*Directive:*
Output the entries verbatim, starting with the line that contains "This screenshot has" and continuing through the end of the entries, both ends included. Omit the pictures.

· · · · ·

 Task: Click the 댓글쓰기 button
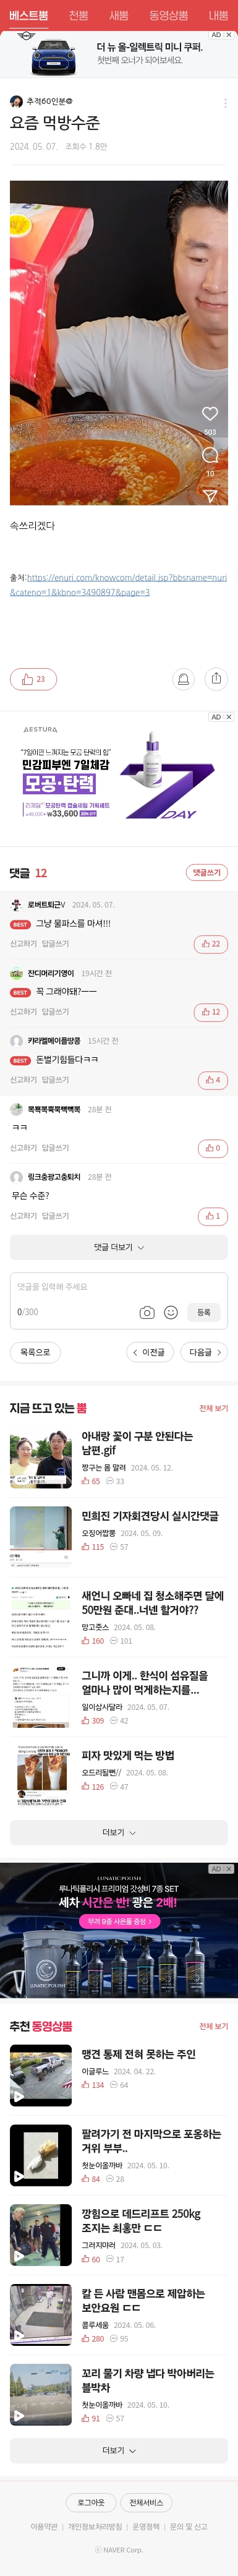(x=207, y=873)
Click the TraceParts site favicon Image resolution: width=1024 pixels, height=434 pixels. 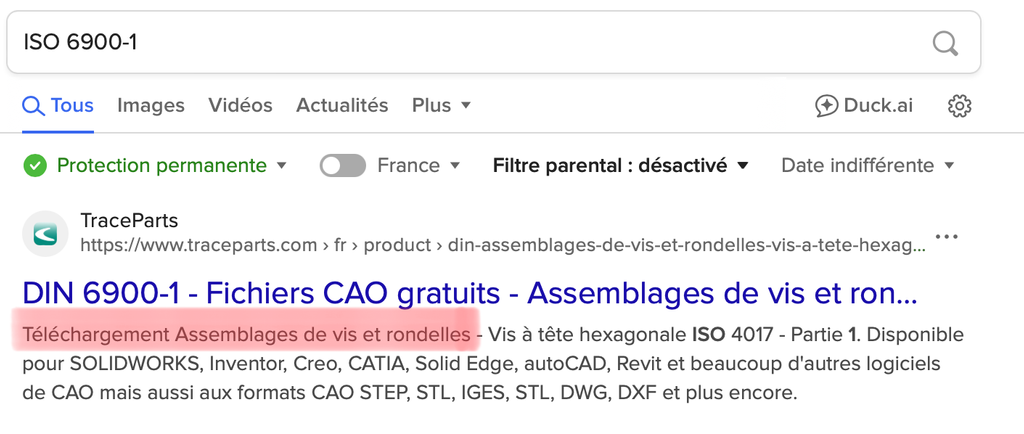point(45,234)
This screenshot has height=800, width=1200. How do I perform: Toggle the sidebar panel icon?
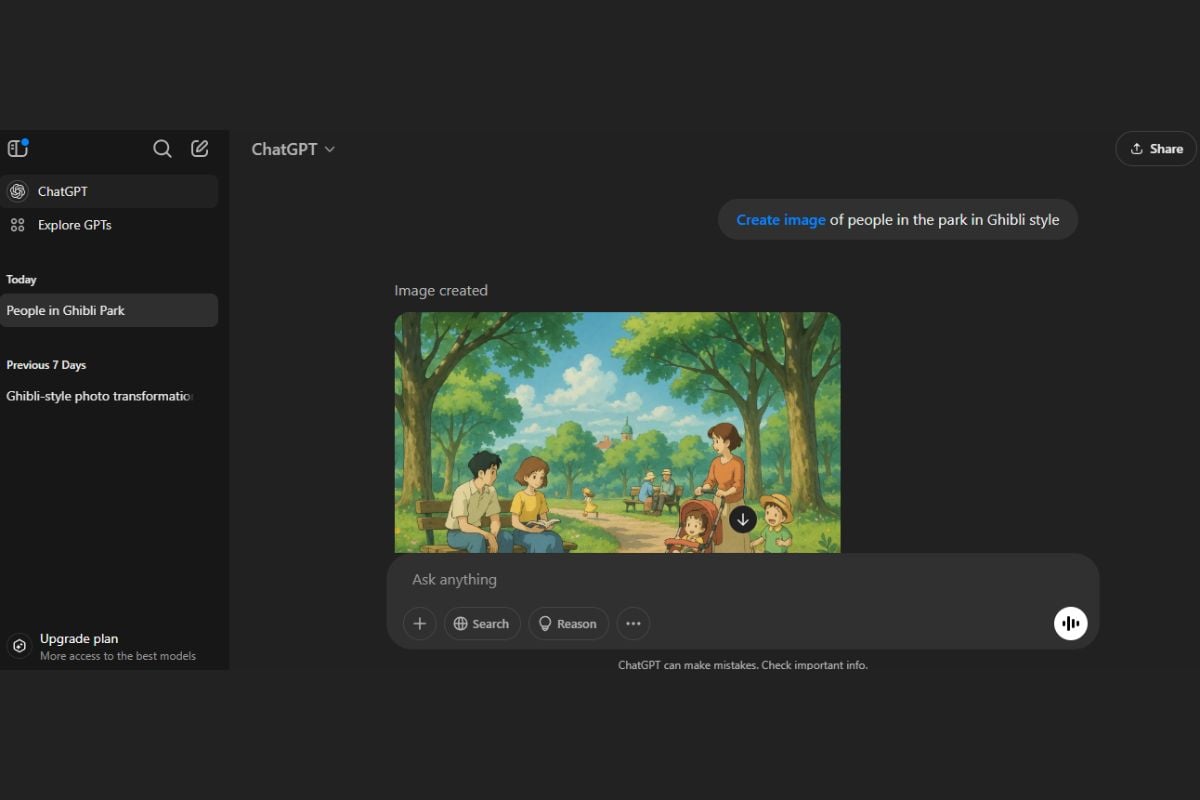point(18,149)
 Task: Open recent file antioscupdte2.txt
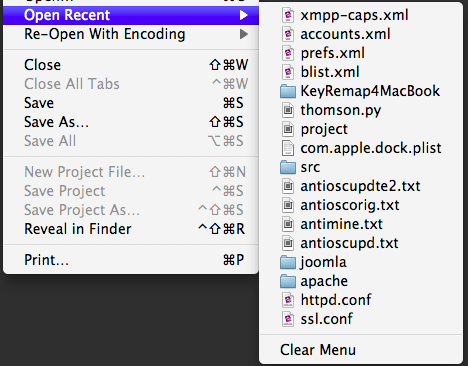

· · · · ·

*Solution for this exercise:*
This screenshot has height=800, width=1200. How do I perform: Toggle the sidebar panel icon?
point(18,149)
 Task: Open recent file antioscupdte2.txt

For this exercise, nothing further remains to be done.